We had a massive rate set today like we had like a fucking 14 billion of 1 month. …. so I ended up buying like 2 billion dollars. I knew it was completely wrong but fuck it I might as well,
In other words, I couldn’t help myself, I just had to break the rules. Instant gratification is too delayed for these traders.
Some Westpac traders enjoyed behaving badly, as two Westpac traders chuckled
Trader 1: “He bought like 2 ½ billion dollars’ worth of stock for the rate set so — (laughing). So he’s sold I think today Trader 2: It would be a great set Trader 1: No no he had like a … 14 billion rate set and a 5 billion dollar 3 month rate so … Spend 2 for 20’s not bad. So he’ll be selling stuff over the next couple of days because he’s got no rate sets for like another week or whatever so that shouldn’t be too much of an outflow of cash.
So the scam is to buy a lot ‘stuff’ that you don’t need within the 5 minute period before 10 o'clock, then offload it (probably at a loss) over the next few days. Sounds silly – not if you ‘accidentally’ make a few million when you have forced the BBSW rate down by your purchases.
I thought fuck it. We’ve got so much money on it, we just had to do it, right.
But it appears that it was not just the children that couldn’t help themselves. The parents were at it too.
In its case against ANZ, ASIC has submitted transcripts of conversations between senior ANZ managers who, it is claimed, were just too hemmed in by their own rules. If they had wanted to cheat, they just didn’t have the room to do it within their credit limits. They had already spent their pocket money allowance.
What to do? The head of the bank’s institutional credit risk, Andrew Stuchbury, found an answer - increase the credit limits for other banks
The current 5 per cent [credit limit] for banks is insufficient for this process which is essential for the bank.”
What is this process and why so ‘essential’?
ASIC alleges that, by setting the BBSW rate “at a level helpful to the bank”, ANZ managers believed that they could increase their profits by between $7 and $10 million per year. Sod the customer, sod the taxpayer, break out the Bundy!

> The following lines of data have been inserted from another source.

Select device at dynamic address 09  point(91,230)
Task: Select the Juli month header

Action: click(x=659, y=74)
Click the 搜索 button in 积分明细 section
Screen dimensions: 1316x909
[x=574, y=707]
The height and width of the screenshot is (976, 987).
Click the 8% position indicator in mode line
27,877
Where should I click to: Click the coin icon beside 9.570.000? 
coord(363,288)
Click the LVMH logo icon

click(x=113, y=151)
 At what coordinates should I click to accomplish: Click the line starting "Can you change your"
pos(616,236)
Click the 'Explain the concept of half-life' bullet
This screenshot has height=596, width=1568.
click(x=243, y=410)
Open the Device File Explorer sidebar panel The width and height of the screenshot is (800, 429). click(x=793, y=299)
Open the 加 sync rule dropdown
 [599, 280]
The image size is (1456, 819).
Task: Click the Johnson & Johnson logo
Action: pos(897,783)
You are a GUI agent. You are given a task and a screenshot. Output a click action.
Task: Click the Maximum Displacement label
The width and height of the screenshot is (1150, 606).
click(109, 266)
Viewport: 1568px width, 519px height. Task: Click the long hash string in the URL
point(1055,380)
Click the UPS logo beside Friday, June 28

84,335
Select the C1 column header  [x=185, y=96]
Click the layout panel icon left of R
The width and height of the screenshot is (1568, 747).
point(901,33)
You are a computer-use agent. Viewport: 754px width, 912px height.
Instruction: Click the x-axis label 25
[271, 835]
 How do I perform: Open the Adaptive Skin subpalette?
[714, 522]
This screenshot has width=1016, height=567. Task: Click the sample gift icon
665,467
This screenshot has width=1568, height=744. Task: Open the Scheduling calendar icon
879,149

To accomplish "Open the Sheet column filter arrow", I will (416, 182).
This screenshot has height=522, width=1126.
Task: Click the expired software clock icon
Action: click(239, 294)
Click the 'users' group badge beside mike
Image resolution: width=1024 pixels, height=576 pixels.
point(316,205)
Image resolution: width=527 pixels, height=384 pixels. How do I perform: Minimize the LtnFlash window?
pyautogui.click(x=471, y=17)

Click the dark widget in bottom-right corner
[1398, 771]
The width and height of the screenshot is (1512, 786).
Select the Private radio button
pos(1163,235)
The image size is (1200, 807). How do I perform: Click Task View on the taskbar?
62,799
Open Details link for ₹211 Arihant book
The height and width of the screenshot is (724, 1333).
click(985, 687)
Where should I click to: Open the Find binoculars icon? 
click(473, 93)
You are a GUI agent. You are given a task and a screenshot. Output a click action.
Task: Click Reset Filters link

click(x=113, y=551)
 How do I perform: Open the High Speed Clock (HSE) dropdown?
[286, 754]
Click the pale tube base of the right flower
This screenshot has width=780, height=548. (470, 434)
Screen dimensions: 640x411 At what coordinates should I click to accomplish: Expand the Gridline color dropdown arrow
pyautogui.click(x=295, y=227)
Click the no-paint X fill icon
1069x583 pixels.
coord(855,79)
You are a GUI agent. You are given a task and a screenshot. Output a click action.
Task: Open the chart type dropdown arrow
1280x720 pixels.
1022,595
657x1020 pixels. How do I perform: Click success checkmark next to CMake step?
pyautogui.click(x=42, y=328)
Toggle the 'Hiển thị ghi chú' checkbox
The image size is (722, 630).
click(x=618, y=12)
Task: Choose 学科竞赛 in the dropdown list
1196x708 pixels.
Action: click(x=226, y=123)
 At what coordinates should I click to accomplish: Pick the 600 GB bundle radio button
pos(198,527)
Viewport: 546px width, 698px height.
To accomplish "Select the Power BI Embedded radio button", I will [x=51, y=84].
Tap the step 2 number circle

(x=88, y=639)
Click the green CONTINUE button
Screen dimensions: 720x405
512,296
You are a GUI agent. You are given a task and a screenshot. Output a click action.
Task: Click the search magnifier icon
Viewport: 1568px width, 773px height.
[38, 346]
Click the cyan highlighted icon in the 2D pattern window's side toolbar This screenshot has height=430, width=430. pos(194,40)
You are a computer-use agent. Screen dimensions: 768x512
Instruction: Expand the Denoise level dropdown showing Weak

Interestingly, Mr Stuchbury was head of credit risk but, in the middle of the Global Financial Crisis, thought nothing of increasing credit limits on banks for an extra few bob in the bonus pool and a bit of kudos from trading colleagues.
Why no worries? Because in 2010, when the BBSW rate was being fiddled by all and sundry, the banks were being guaranteed by the Australian taxpayer. No way were the banks going to fail, unless the country failed and it wasn’t going to do that, courtesy of the booming Chinese economy.
Where was the regulator when this was going on? ASIC was, justifiably, patting itself on the back for chasing up compensation for investors in the WestPoint group, but was obviously too over-stretched to look at the big end of town, until some five years later.
And ASIC continues to behave weirdly. ASIC’s highly-paid lawyers appear to believe that a slow drip-drip of new information on misconduct will force the banks to settle. They may turn out to be correct, but that is no way to keep the public informed of their intended actions. ASIC do after all work for the taxpayer but are not providing information on the latest allegations on their web-site. Unfortunately it’s a poker game where ASIC may hold the cards, but the banks hold the money and are not pressed for time (unless the election goes the ’wrong’ way for them?).
Meanwhile elsewhere, where grownups are in charge, a US Appeal court has just reinstated a case related to manipulating LIBOR against some of the world’s largest banks. The judge warns that the case could ‘bankrupt 16 of the world’s most important financial institutions’. This scandal, like its counterpart BBSW, has still a long way to run before it is finished.
As the Sage of Omaha, Warren Buffett, has said
It takes 20 years to build a reputation and five minutes to ruin it. If you think about that, you’ll do things differently"
Maybe the boards of Australia big banks, will heed Mr Buffett and rein in their naughty teenagers.